> What is expected
Please write out the stretch of records from the line containing "Screen dimensions: 1901x1188" through the line containing "Instruction: Click the Login Name: label", both included, as a numbered list with blank lines left out. Omit the pictures from the answer.

Rows of pointing data:
[START]
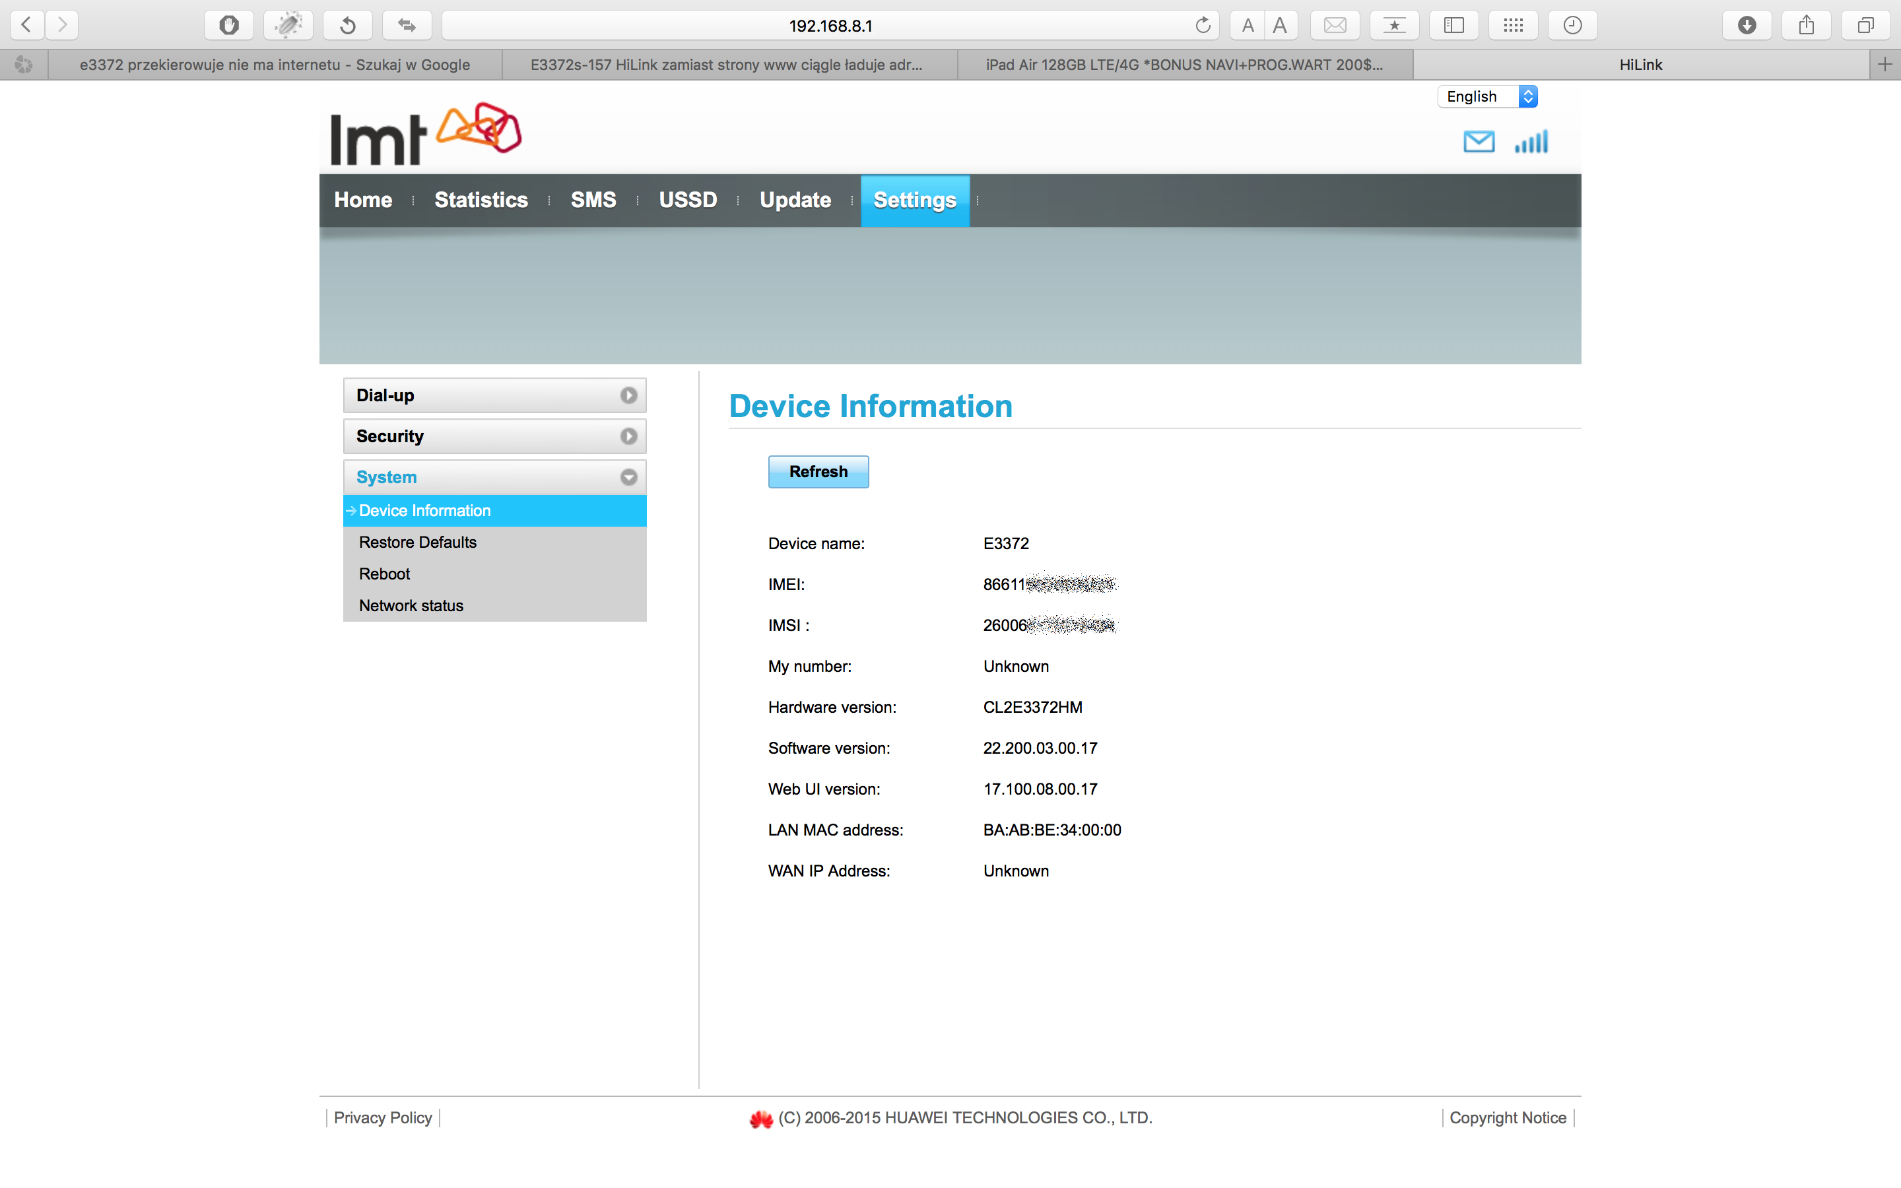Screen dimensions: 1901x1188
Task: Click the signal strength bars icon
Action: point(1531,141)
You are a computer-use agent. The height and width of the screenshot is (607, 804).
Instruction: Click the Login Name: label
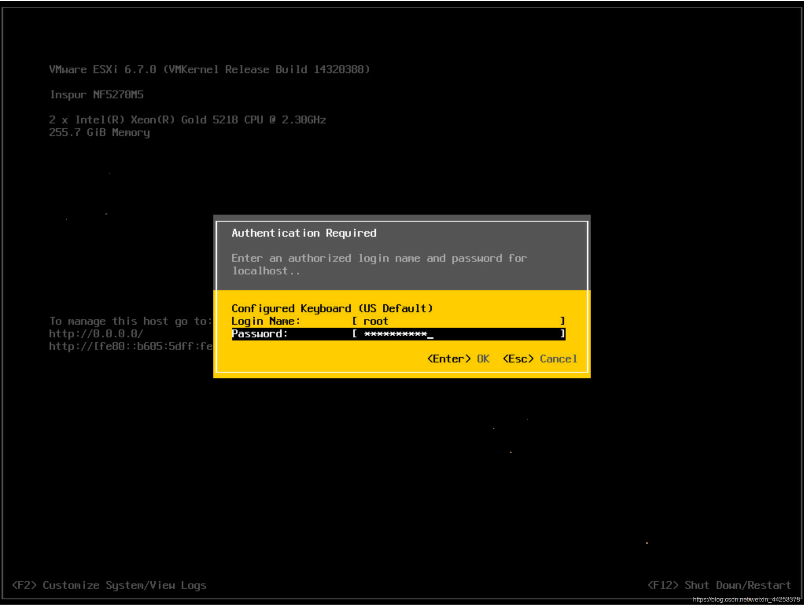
[END]
[START]
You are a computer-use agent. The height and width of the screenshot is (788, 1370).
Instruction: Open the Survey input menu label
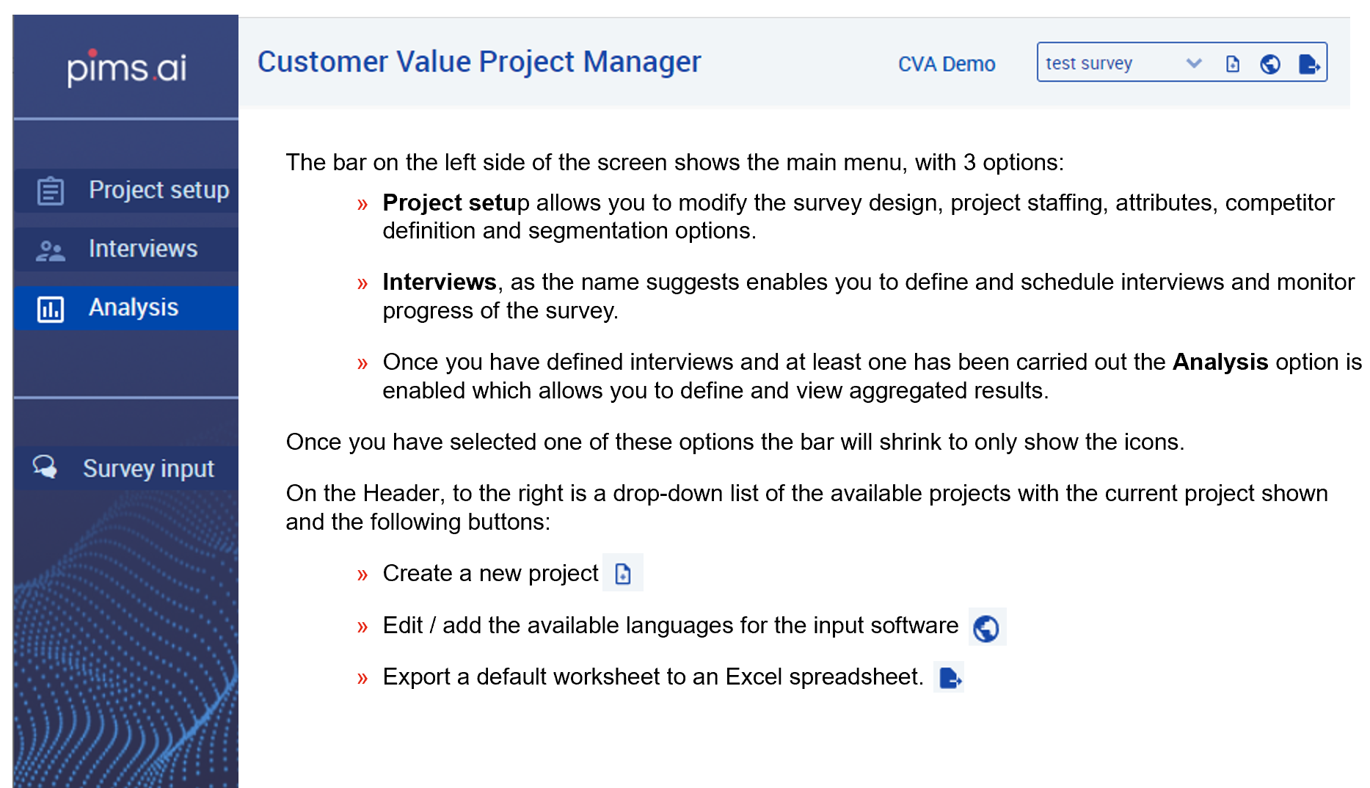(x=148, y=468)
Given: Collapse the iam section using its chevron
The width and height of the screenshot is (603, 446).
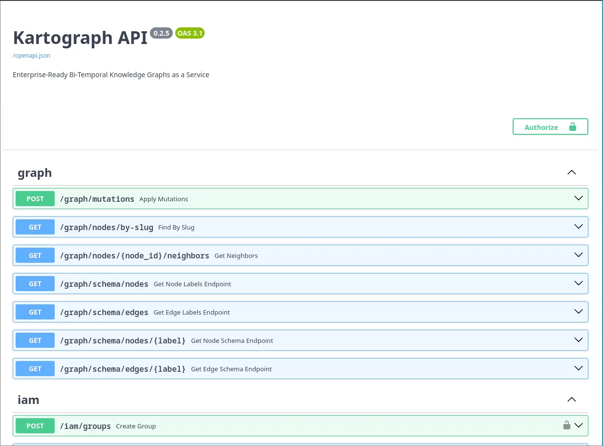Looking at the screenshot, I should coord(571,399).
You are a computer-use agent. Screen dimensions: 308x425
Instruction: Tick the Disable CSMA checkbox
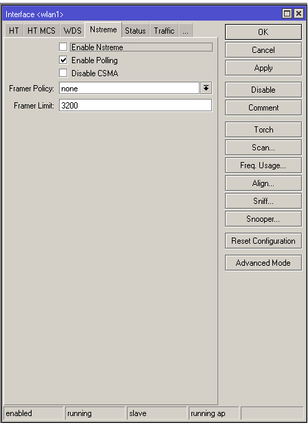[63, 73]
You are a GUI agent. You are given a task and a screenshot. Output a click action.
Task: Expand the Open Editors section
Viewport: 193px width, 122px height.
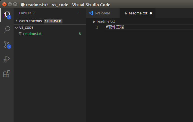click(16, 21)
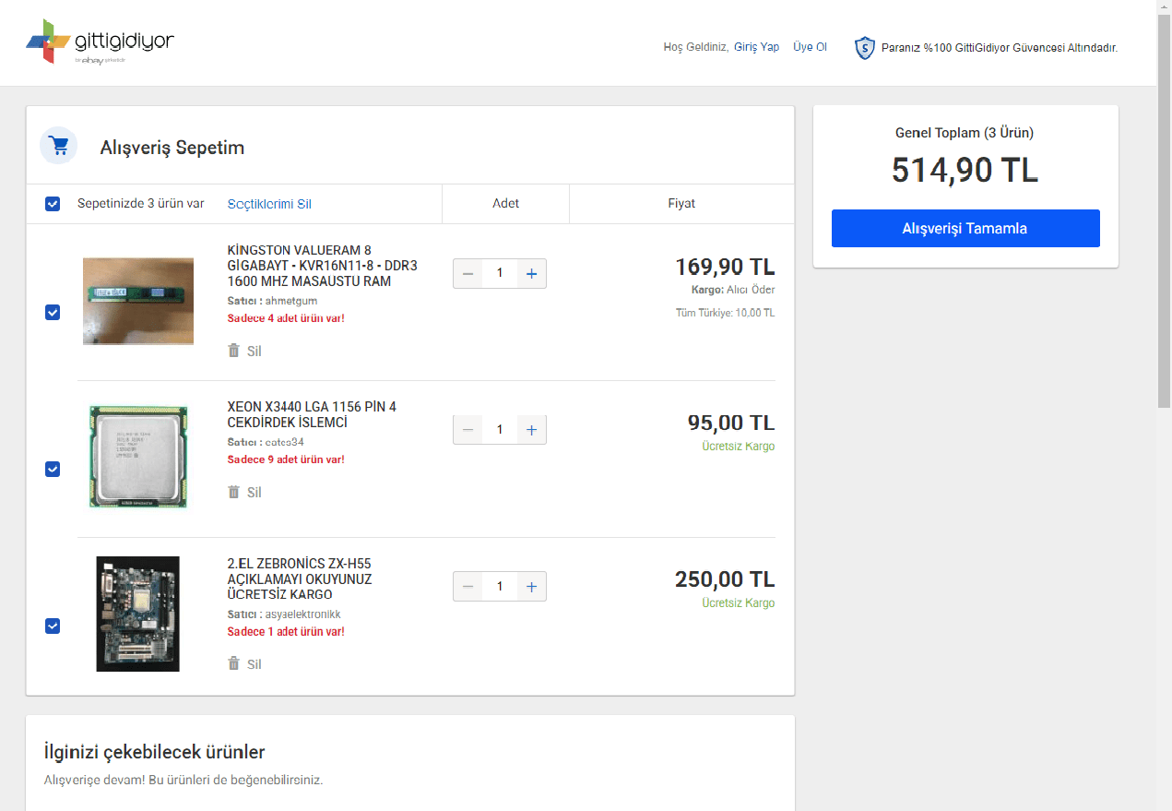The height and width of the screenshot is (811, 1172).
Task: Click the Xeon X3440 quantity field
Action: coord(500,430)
[END]
> Task answer
1. Screen dimensions: 1901x1188
2. Task: Click the signal strength bars icon
3. Action: point(1531,141)
4. You are a computer-use agent. The height and width of the screenshot is (607, 804).
5. Instruction: Click the Login Name: label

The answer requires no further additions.